++++ Records shown

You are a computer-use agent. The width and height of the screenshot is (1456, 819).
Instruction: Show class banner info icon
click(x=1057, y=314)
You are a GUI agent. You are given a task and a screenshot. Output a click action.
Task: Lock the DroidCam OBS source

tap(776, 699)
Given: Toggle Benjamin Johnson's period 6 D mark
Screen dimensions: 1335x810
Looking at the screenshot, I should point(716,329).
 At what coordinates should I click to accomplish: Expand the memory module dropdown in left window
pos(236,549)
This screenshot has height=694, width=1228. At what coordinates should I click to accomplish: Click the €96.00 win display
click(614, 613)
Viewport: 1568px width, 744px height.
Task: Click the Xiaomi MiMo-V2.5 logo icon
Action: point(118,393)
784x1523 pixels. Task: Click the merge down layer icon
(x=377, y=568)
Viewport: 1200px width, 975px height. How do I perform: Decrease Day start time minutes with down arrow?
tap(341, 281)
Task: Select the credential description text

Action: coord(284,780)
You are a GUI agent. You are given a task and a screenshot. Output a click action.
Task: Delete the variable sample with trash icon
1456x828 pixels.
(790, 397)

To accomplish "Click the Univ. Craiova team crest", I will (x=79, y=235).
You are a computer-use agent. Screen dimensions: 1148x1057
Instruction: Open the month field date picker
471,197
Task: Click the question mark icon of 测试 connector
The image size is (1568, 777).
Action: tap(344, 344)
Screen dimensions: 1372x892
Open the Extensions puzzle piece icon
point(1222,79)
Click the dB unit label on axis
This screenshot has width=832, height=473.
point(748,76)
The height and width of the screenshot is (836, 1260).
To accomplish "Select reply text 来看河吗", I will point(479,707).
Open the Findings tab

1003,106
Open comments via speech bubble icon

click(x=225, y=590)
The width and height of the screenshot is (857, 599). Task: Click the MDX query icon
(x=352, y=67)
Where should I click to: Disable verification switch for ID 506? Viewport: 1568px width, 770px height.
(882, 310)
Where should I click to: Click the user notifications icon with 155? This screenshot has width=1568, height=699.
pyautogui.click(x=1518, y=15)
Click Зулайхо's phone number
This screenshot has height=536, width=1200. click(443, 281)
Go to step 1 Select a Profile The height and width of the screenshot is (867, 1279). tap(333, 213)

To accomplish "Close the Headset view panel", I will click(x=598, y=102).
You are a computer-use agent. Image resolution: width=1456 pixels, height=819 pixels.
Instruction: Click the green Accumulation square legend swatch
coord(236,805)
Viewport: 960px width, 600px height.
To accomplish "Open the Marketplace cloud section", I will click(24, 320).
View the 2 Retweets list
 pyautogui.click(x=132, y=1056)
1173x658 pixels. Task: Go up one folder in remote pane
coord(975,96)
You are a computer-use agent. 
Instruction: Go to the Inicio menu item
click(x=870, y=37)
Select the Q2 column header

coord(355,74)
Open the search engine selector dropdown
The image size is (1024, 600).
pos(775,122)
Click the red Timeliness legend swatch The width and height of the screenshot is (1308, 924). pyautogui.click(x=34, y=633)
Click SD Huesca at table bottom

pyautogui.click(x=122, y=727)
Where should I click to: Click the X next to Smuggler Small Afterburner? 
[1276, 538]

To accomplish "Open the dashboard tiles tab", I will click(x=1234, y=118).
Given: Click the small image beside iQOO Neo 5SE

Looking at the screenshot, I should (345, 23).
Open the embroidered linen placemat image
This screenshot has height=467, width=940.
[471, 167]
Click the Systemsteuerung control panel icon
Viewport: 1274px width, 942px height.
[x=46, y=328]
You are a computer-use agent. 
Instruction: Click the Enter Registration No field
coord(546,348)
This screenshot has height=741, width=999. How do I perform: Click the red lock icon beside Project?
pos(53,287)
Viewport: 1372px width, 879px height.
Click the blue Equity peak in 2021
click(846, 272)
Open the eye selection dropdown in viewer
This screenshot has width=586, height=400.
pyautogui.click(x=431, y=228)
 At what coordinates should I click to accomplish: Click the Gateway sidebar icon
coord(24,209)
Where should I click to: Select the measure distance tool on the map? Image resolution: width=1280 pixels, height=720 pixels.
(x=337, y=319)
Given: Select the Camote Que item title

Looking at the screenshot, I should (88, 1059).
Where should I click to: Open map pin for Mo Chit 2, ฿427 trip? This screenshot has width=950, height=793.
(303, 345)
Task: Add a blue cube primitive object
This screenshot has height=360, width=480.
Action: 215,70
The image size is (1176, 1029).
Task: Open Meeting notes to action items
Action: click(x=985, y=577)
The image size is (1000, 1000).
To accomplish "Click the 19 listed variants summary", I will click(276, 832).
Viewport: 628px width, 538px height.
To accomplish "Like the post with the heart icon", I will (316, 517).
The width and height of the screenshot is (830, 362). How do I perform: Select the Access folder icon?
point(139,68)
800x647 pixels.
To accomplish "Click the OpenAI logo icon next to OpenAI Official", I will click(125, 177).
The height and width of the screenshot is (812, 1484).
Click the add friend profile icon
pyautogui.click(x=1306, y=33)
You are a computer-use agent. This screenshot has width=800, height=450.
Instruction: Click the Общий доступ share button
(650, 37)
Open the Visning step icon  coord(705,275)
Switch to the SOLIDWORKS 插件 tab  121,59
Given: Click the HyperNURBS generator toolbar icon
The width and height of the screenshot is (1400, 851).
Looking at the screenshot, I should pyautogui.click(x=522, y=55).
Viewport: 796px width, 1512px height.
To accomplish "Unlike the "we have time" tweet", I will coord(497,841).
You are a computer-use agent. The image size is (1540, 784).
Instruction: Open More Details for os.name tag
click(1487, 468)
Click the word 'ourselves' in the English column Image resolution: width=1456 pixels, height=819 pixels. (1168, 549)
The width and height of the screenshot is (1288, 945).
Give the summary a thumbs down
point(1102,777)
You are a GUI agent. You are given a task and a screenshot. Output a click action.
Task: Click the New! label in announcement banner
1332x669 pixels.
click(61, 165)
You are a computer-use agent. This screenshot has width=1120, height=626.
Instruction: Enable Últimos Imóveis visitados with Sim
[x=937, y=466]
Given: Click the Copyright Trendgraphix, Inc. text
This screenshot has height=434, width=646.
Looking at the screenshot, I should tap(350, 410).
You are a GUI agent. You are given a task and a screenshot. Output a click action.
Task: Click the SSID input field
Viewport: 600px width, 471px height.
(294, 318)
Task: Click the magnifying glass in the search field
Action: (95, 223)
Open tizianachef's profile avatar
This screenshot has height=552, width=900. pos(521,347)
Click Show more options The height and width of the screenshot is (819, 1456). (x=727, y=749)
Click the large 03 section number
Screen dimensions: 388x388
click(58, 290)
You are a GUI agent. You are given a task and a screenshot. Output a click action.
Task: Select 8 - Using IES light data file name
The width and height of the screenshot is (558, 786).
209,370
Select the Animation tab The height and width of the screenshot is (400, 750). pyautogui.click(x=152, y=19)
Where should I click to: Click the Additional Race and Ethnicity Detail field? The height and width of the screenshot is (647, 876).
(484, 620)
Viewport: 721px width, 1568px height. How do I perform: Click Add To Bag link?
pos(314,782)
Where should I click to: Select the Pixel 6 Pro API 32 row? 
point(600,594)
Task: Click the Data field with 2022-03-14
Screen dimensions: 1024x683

++++++++

Goal of the exercise =>
Reproduce all of the entries above line for line, without changing anything.

Solution for this task =>
You are a computer-use agent. The width and height of the screenshot is (1456, 819).
Instruction: Show class banner info icon
click(x=1057, y=314)
You are a GUI agent. You are given a task and a screenshot. Output a click action.
Task: Lock the DroidCam OBS source

tap(776, 699)
Given: Toggle Benjamin Johnson's period 6 D mark
Screen dimensions: 1335x810
Looking at the screenshot, I should point(716,329).
 At what coordinates should I click to accomplish: Expand the memory module dropdown in left window
pos(236,549)
This screenshot has height=694, width=1228. At what coordinates should I click to accomplish: Click the €96.00 win display
click(614, 613)
Viewport: 1568px width, 744px height.
Task: Click the Xiaomi MiMo-V2.5 logo icon
Action: point(118,393)
784x1523 pixels. Task: Click the merge down layer icon
(x=377, y=568)
Viewport: 1200px width, 975px height. How do I perform: Decrease Day start time minutes with down arrow?
tap(341, 281)
Task: Select the credential description text

Action: coord(284,780)
You are a GUI agent. You are given a task and a screenshot. Output a click action.
Task: Delete the variable sample with trash icon
1456x828 pixels.
(790, 397)

To accomplish "Click the Univ. Craiova team crest", I will (x=79, y=235).
You are a computer-use agent. Screen dimensions: 1148x1057
Instruction: Open the month field date picker
471,197
Task: Click the question mark icon of 测试 connector
The image size is (1568, 777).
Action: tap(344, 344)
Screen dimensions: 1372x892
Open the Extensions puzzle piece icon
point(1222,79)
Click the dB unit label on axis
This screenshot has width=832, height=473.
point(748,76)
The height and width of the screenshot is (836, 1260).
To accomplish "Select reply text 来看河吗", I will point(479,707).
Open the Findings tab

1003,106
Open comments via speech bubble icon

click(x=225, y=590)
The width and height of the screenshot is (857, 599). Task: Click the MDX query icon
(x=352, y=67)
Where should I click to: Disable verification switch for ID 506? Viewport: 1568px width, 770px height.
(882, 310)
Where should I click to: Click the user notifications icon with 155? This screenshot has width=1568, height=699.
pyautogui.click(x=1518, y=15)
Click Зулайхо's phone number
This screenshot has height=536, width=1200. click(443, 281)
Go to step 1 Select a Profile The height and width of the screenshot is (867, 1279). tap(333, 213)

To accomplish "Close the Headset view panel", I will click(x=598, y=102).
You are a computer-use agent. Image resolution: width=1456 pixels, height=819 pixels.
Instruction: Click the green Accumulation square legend swatch
coord(236,805)
Viewport: 960px width, 600px height.
To accomplish "Open the Marketplace cloud section", I will click(24, 320).
View the 2 Retweets list
 pyautogui.click(x=132, y=1056)
1173x658 pixels. Task: Go up one folder in remote pane
coord(975,96)
You are a computer-use agent. 
Instruction: Go to the Inicio menu item
click(x=870, y=37)
Select the Q2 column header

coord(355,74)
Open the search engine selector dropdown
The image size is (1024, 600).
pos(775,122)
Click the red Timeliness legend swatch The width and height of the screenshot is (1308, 924). pyautogui.click(x=34, y=633)
Click SD Huesca at table bottom

pyautogui.click(x=122, y=727)
Where should I click to: Click the X next to Smuggler Small Afterburner? 
[1276, 538]

To accomplish "Open the dashboard tiles tab", I will click(x=1234, y=118).
Given: Click the small image beside iQOO Neo 5SE

Looking at the screenshot, I should (345, 23).
Open the embroidered linen placemat image
This screenshot has height=467, width=940.
[471, 167]
Click the Systemsteuerung control panel icon
Viewport: 1274px width, 942px height.
[x=46, y=328]
You are a computer-use agent. 
Instruction: Click the Enter Registration No field
coord(546,348)
This screenshot has height=741, width=999. How do I perform: Click the red lock icon beside Project?
pos(53,287)
Viewport: 1372px width, 879px height.
Click the blue Equity peak in 2021
click(846, 272)
Open the eye selection dropdown in viewer
This screenshot has width=586, height=400.
pyautogui.click(x=431, y=228)
 At what coordinates should I click to accomplish: Click the Gateway sidebar icon
coord(24,209)
Where should I click to: Select the measure distance tool on the map? Image resolution: width=1280 pixels, height=720 pixels.
(x=337, y=319)
Given: Select the Camote Que item title

Looking at the screenshot, I should (88, 1059).
Where should I click to: Open map pin for Mo Chit 2, ฿427 trip? This screenshot has width=950, height=793.
(303, 345)
Task: Add a blue cube primitive object
This screenshot has height=360, width=480.
Action: 215,70
The image size is (1176, 1029).
Task: Open Meeting notes to action items
Action: click(x=985, y=577)
The image size is (1000, 1000).
To accomplish "Click the 19 listed variants summary", I will click(276, 832).
Viewport: 628px width, 538px height.
To accomplish "Like the post with the heart icon", I will (316, 517).
The width and height of the screenshot is (830, 362). How do I perform: Select the Access folder icon?
point(139,68)
800x647 pixels.
To accomplish "Click the OpenAI logo icon next to OpenAI Official", I will click(125, 177).
The height and width of the screenshot is (812, 1484).
Click the add friend profile icon
pyautogui.click(x=1306, y=33)
You are a computer-use agent. This screenshot has width=800, height=450.
Instruction: Click the Общий доступ share button
(650, 37)
Open the Visning step icon  coord(705,275)
Switch to the SOLIDWORKS 插件 tab  121,59
Given: Click the HyperNURBS generator toolbar icon
The width and height of the screenshot is (1400, 851).
Looking at the screenshot, I should pyautogui.click(x=522, y=55).
Viewport: 796px width, 1512px height.
To accomplish "Unlike the "we have time" tweet", I will coord(497,841).
You are a computer-use agent. The image size is (1540, 784).
Instruction: Open More Details for os.name tag
click(1487, 468)
Click the word 'ourselves' in the English column Image resolution: width=1456 pixels, height=819 pixels. (1168, 549)
The width and height of the screenshot is (1288, 945).
Give the summary a thumbs down
point(1102,777)
You are a GUI agent. You are given a task and a screenshot. Output a click action.
Task: Click the New! label in announcement banner
1332x669 pixels.
click(61, 165)
You are a computer-use agent. This screenshot has width=1120, height=626.
Instruction: Enable Últimos Imóveis visitados with Sim
[x=937, y=466]
Given: Click the Copyright Trendgraphix, Inc. text
This screenshot has height=434, width=646.
Looking at the screenshot, I should tap(350, 410).
You are a GUI agent. You are given a task and a screenshot. Output a click action.
Task: Click the SSID input field
Viewport: 600px width, 471px height.
(294, 318)
Task: Click the magnifying glass in the search field
Action: (95, 223)
Open tizianachef's profile avatar
This screenshot has height=552, width=900. pos(521,347)
Click Show more options The height and width of the screenshot is (819, 1456). (x=727, y=749)
Click the large 03 section number
Screen dimensions: 388x388
click(58, 290)
You are a GUI agent. You are given a task and a screenshot. Output a click action.
Task: Select 8 - Using IES light data file name
The width and height of the screenshot is (558, 786).
209,370
Select the Animation tab The height and width of the screenshot is (400, 750). pyautogui.click(x=152, y=19)
Where should I click to: Click the Additional Race and Ethnicity Detail field? The height and width of the screenshot is (647, 876).
(484, 620)
Viewport: 721px width, 1568px height. How do I perform: Click Add To Bag link?
pos(314,782)
Where should I click to: Select the Pixel 6 Pro API 32 row? 
point(600,594)
Task: Click the Data field with 2022-03-14
Screen dimensions: 1024x683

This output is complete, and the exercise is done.